Des ONG ont par ailleurs lancé un appel à la Commission pour demander que les produits issus de nouvelles techniques de modification génétique des plantes et des animaux n'échappent pas à la procédure d'évaluation des risques et aux règles d'étiquetage imposées par la législation de l'UE. La lettre, datée du 26 janvier 2015 et signé par huit ONG, dont Friends of the Earth et Greenpeace, est adressée à Vytenis Andriukaitis, commissaire européen à la Santé et à la Sûreté alimentaire.

Les ONG accusent l'industrie des biotechnologies et les développeurs de ces nouvelles techniques d'avoir appelé les autorités publiques à les exempter des règles applicables aux OGM et appellent la Commission européenne à rejeter toute tentative dans ce sens. Il s’agit notamment des techniques d'oligonucléotides, les nucléases (restrictions nucléases) et les interventions directes dans la régulation des gènes (épigénétique).

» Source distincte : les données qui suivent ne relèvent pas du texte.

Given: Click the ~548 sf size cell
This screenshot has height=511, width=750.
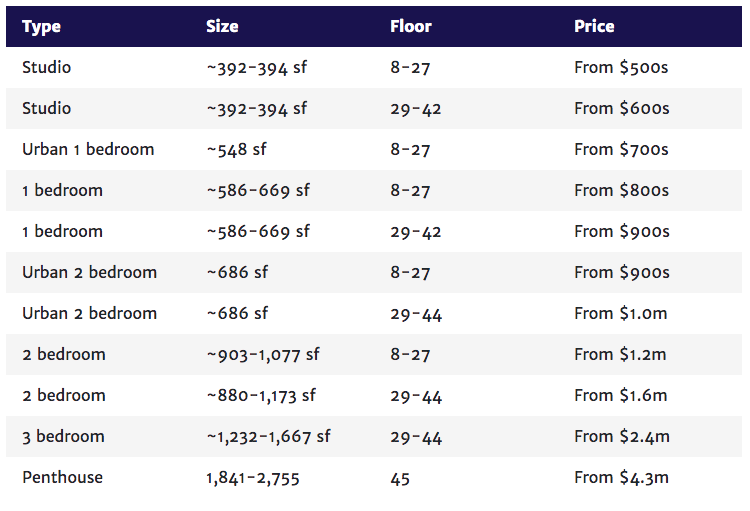Looking at the screenshot, I should tap(236, 149).
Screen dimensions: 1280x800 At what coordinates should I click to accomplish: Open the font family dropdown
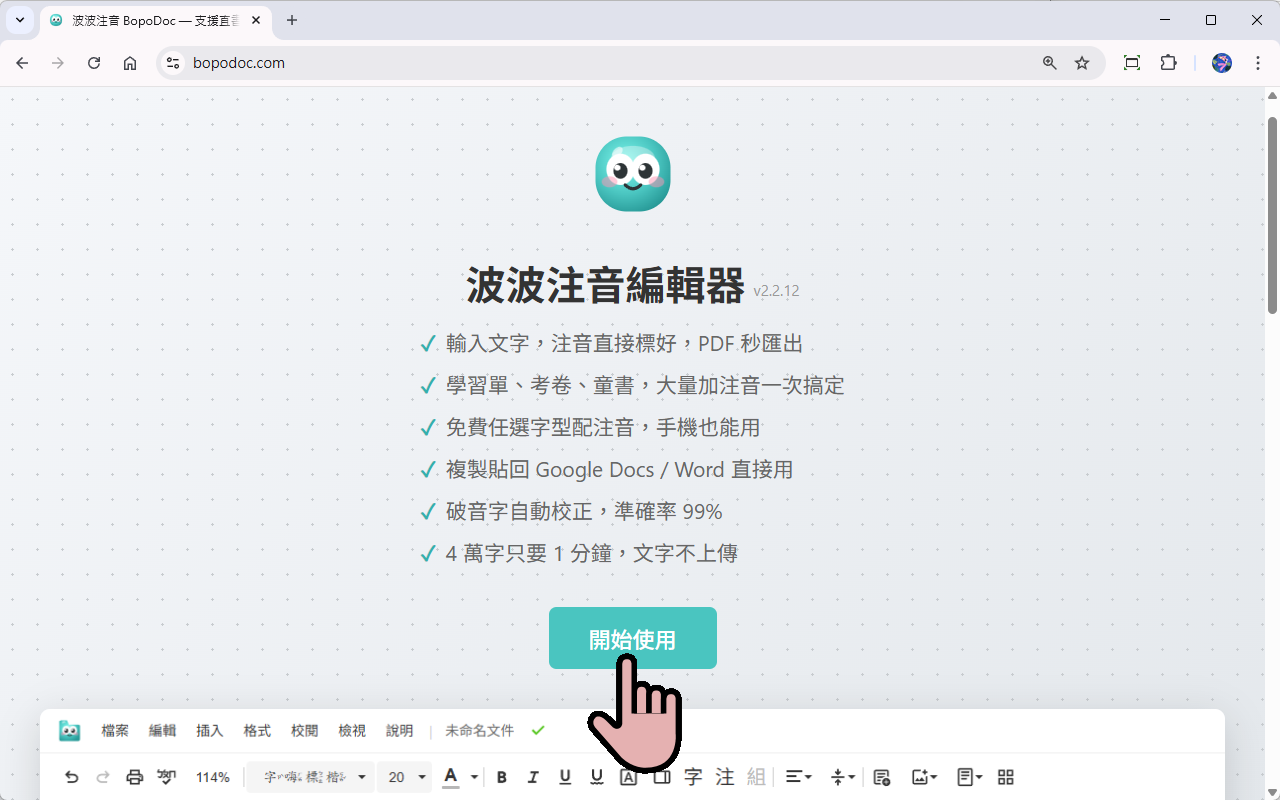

"La plupart de ces techniques sont tellement nouvelles qu'il n'y a pas suffisamment d'information disponible pour en évaluer correctement les risques. Certaines permettent même des changements plus radicaux du génome des plantes que les méthodes d'ingénierie génétique couramment utilisées dans les produits commercialisés", écrivent les signataires. Ils rappellent que tous les processus non traditionnels qui modifient la structure de l'ADN par le recours à des technologies de manipulation génétique ou qui interfèrent avec la régulation des gênes sont actuellement couverts par la réglementation européenne.

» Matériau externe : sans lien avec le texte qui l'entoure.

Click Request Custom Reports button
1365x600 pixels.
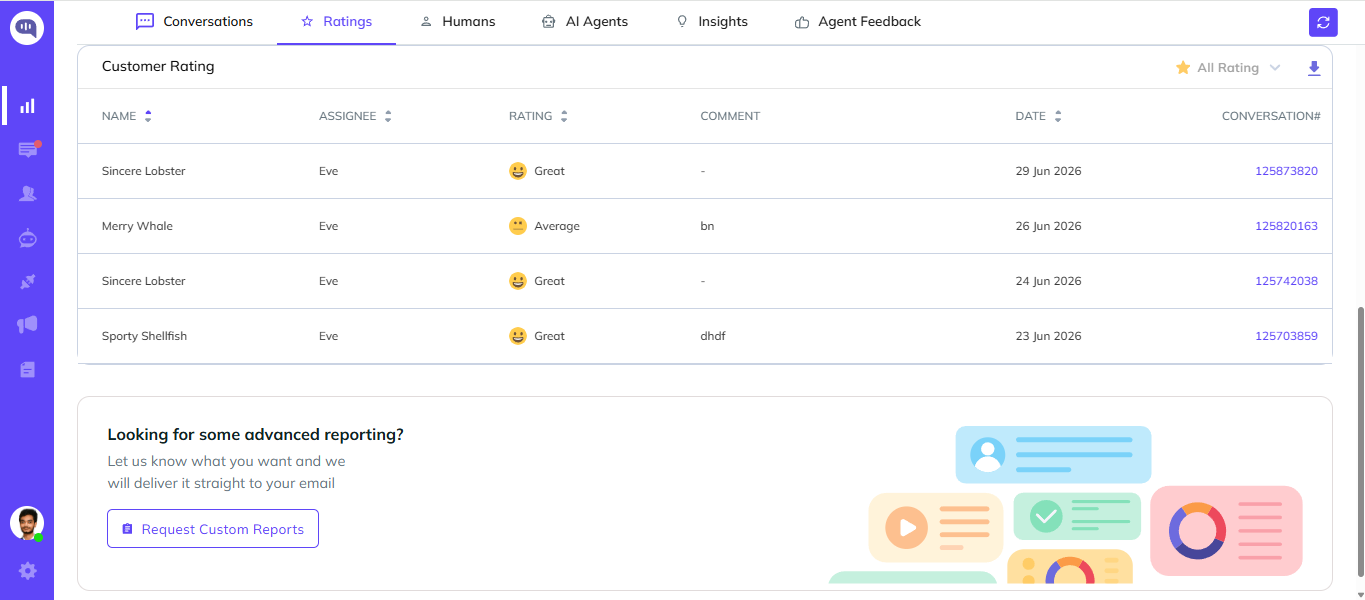tap(213, 529)
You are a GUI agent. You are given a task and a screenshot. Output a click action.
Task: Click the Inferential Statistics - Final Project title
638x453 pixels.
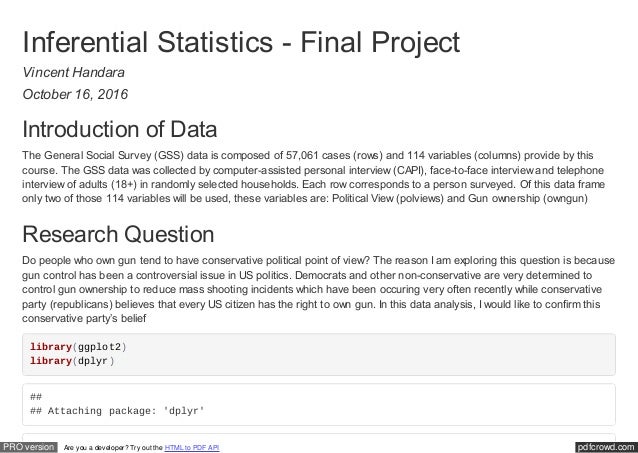[242, 43]
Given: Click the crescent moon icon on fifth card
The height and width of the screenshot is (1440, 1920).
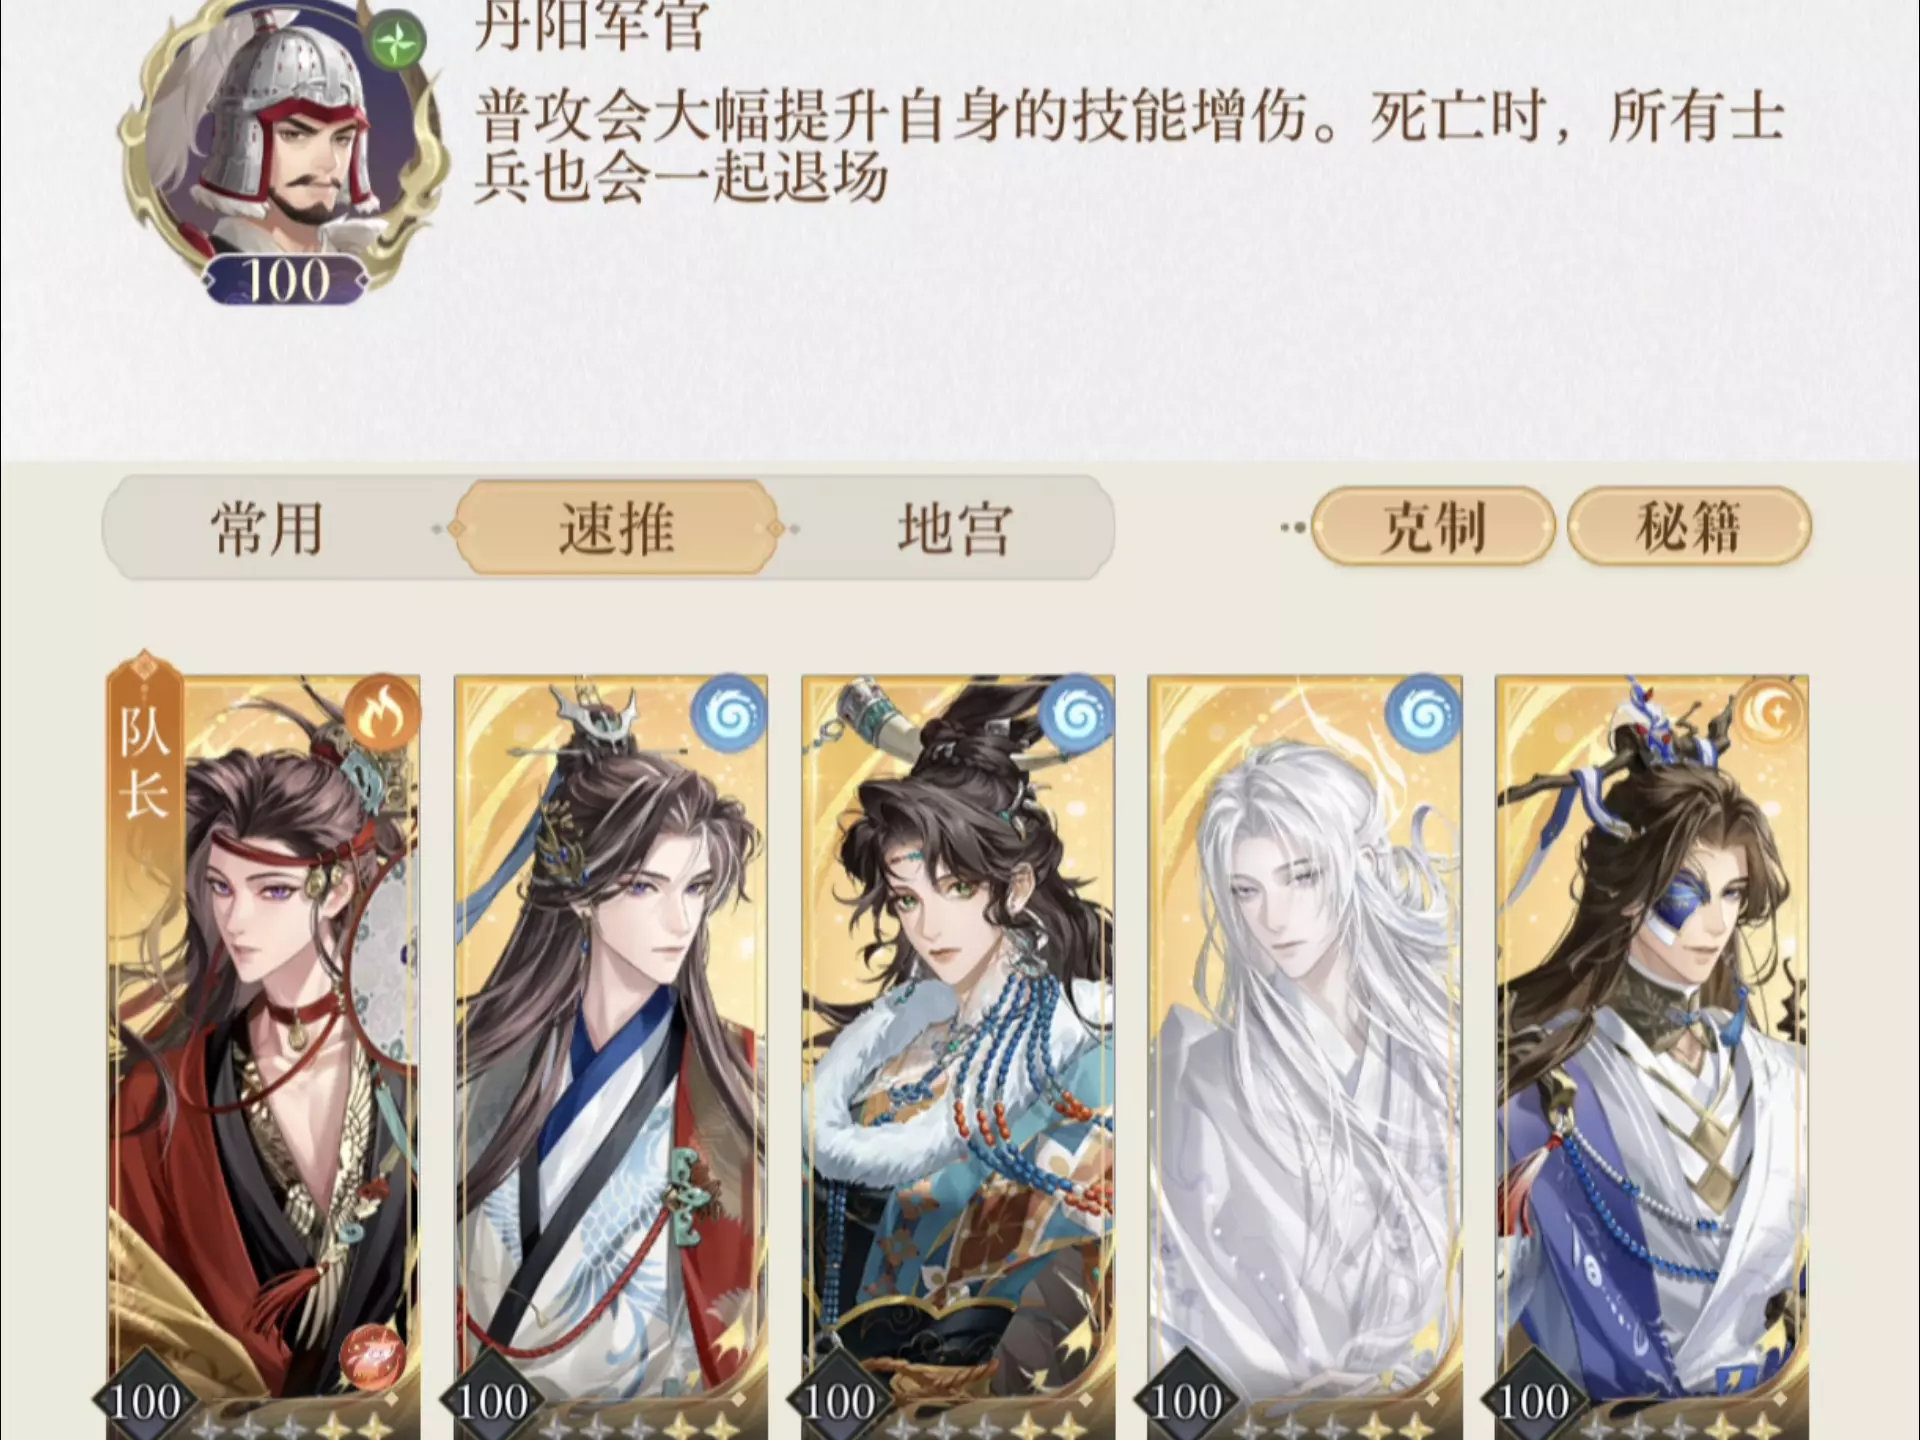Looking at the screenshot, I should coord(1770,713).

Un des signataires, l’ONG allemande TestBiotech, accuse par ailleurs l’industrie agroalimentaire et OGM d’exercer leur influence sur les administrations allemandes en charge de l’évaluation des risques liés aux OGM et de les entraîner dans des conflits d’intérêts, indique un communiqué. Le rapport de TestBiotech reproche à des membres de ces administrations  et des instituts de recherche d’avoir des contacts étroits avec l’industrie OGM, notamment le lobby ILSI (International Life Science Institute), basé à Washington. La manière dont ces conflits d’intérêts sont gérés, serait "plus discutable" qu’à l’EFSA, note le rapport.

Pour rappel, la CJUE avait jugé en octobre 2012 que l’EFSA et trois autres agences européennes n’ont pas géré les situations de conflit d’intérêts de manière appropriée. Deux membres du conseil d'administration de l’EFSA, dont sa présidente Diana Banati, avaient démissionné du fait de leurs responsabilités au sein de l’ILSI.